* **What is required**:
The lines wanted are those in the data below that include "will".

* **Stored data**:
*** Block opens ***

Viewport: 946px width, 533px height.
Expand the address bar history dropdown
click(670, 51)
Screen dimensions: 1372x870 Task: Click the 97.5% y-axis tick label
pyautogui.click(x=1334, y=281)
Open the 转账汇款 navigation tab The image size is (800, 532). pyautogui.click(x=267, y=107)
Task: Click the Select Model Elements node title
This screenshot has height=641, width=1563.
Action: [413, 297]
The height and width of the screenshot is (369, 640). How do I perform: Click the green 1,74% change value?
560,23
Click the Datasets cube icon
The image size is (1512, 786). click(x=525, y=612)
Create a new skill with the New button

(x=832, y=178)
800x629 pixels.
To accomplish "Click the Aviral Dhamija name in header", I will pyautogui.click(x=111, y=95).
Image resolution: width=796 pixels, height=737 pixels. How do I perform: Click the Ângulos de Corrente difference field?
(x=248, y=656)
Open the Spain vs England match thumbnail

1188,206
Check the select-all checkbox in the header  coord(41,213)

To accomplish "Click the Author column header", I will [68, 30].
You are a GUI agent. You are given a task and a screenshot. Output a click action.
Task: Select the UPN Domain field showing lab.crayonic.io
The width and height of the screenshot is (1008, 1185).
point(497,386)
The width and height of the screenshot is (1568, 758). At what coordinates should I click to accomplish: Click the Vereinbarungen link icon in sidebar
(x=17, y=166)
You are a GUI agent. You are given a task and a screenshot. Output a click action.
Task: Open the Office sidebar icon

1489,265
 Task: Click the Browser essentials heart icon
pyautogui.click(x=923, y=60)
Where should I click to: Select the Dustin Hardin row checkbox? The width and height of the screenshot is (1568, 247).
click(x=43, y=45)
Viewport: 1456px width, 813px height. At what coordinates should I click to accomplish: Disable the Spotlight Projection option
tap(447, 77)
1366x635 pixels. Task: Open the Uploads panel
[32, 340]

*** Block closes ***

* **Solution**:
To accomplish "Click the Aviral Dhamija name in header", I will pyautogui.click(x=111, y=95).
To accomplish "Click the Author column header", I will [68, 30].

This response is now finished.